Especially under conditions where valves are to be utilized in high temperature service, it is necessary to repair the valves on more frequent occasions as compared to service conditions where normal operating temperatures are encountered. It is also desirable under such conditions to provide valves that are capable of being repaired while in place in the processing vessel in order that it is not necessary to disassemble the vessel in order to service the valve. It is desirable to repair the valves without unnecessary delay in order that the processing vessel can be placed back in service with minimal down time. In view of the fact that most butterfly valves must be completely removed from the processing vessel for repair or replacement, butterfly valves typically present obstacles to accomplishing repair with minimum down time. It is desirable, therefore, to provide a valve mechanism having the operational capability of a butterfly valve and yet being capable of repair without necessitating removal of the valve body from the processing vessel. Accordingly, it is a primary feature of the present invention to provide a novel butterfly valve mechanism having dual closure elements which is capable of being repaired without removal of the valve body from the line.

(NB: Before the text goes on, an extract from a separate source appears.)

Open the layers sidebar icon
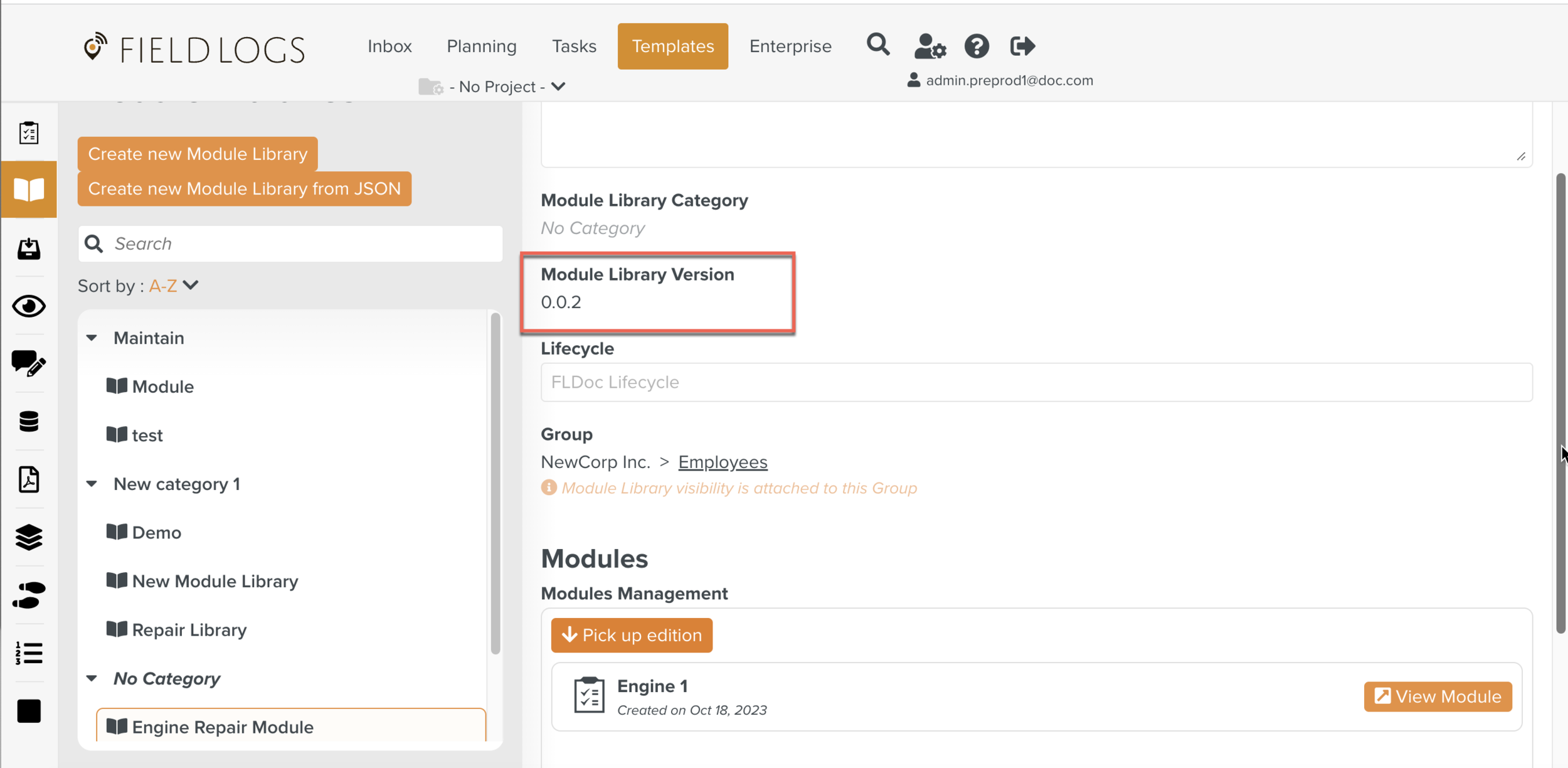The width and height of the screenshot is (1568, 768). [x=29, y=537]
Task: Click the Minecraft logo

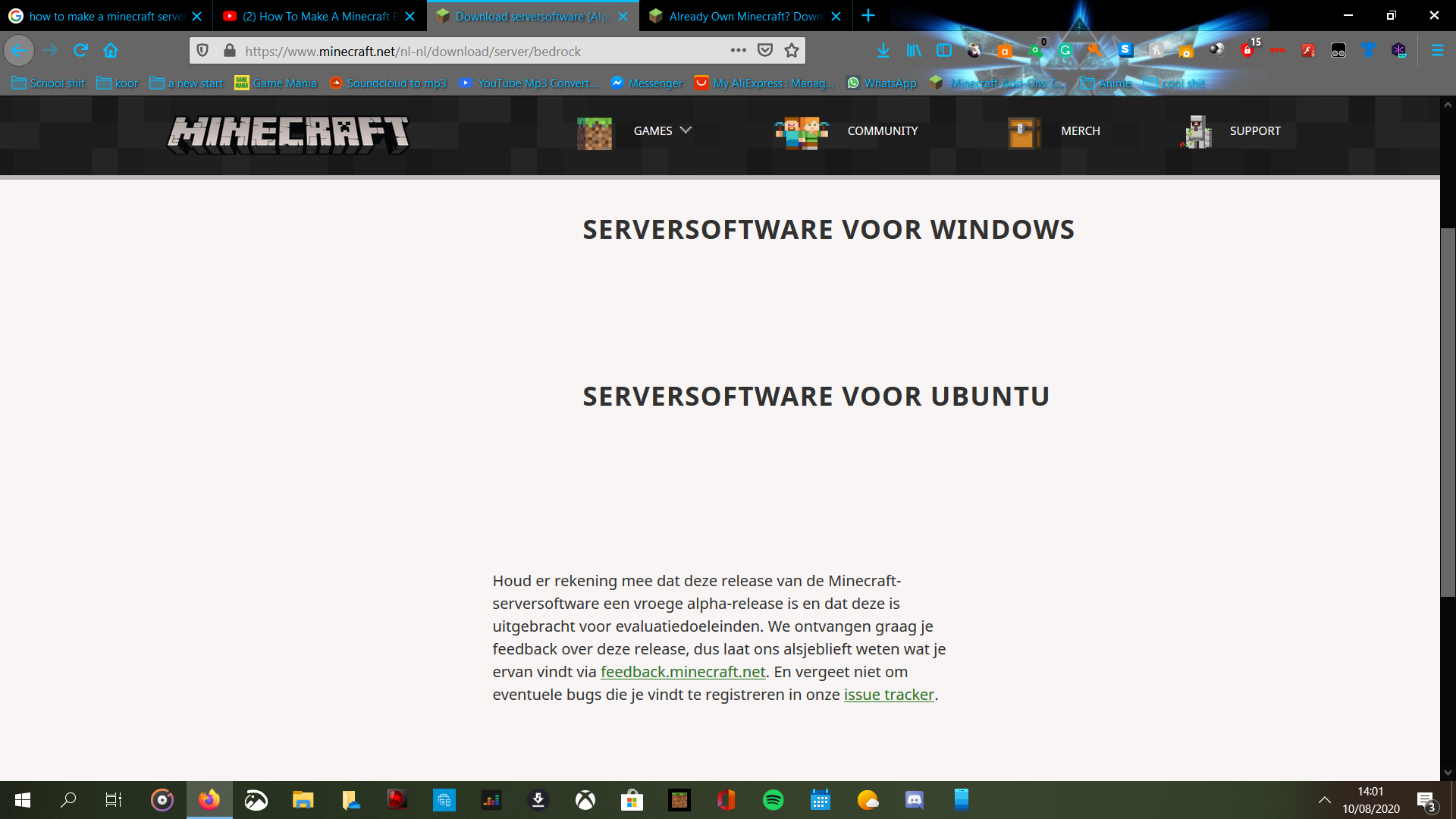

It is also a feature of the present invention to provide a dual closure type butterfly valve that is readily adapted to service conditions where wide variations in temperature are to be expected.
It is another feature of this invention to provide a novel dual closure type butterfly valve mechanism incorporating a seat assembly that is not subjected to circumferential stressing as the valve body is subjected to considerable expansion and contraction due to heat fluctuation during service conditions.
It is another important feature of this invention to provide a novel dual closure type butterfly valve mechanism for process vessels and the like wherein an offset access opening is defined by the valve body and the closure and closure support structures of the valve are capable of being positioned for effective removal through the access opening, thereby enabling a valve mechanism to be effectively serviced without removal of the valve body from the process vessel and thereby promoting minimal down time for valve repair.
It is an even further feature of this invention to provide a novel dual closure type butterfly valve mechanism wherein minimal turbulence is created in the fluid flowing through the full valve while the valve mechanism is being maintained in the open position thereof and wherein minimum hydraulic losses occur in the flowing fluid responsive to differential pressure across the open valve mechanism.
Other and further objects, advantages and features of this invention will become obvious to one skilled in the art upon an understanding of the illustrative embodiment about to be described and various advantages, not referred to herein, will occur to one skilled in the art upon employment of the invention in practice.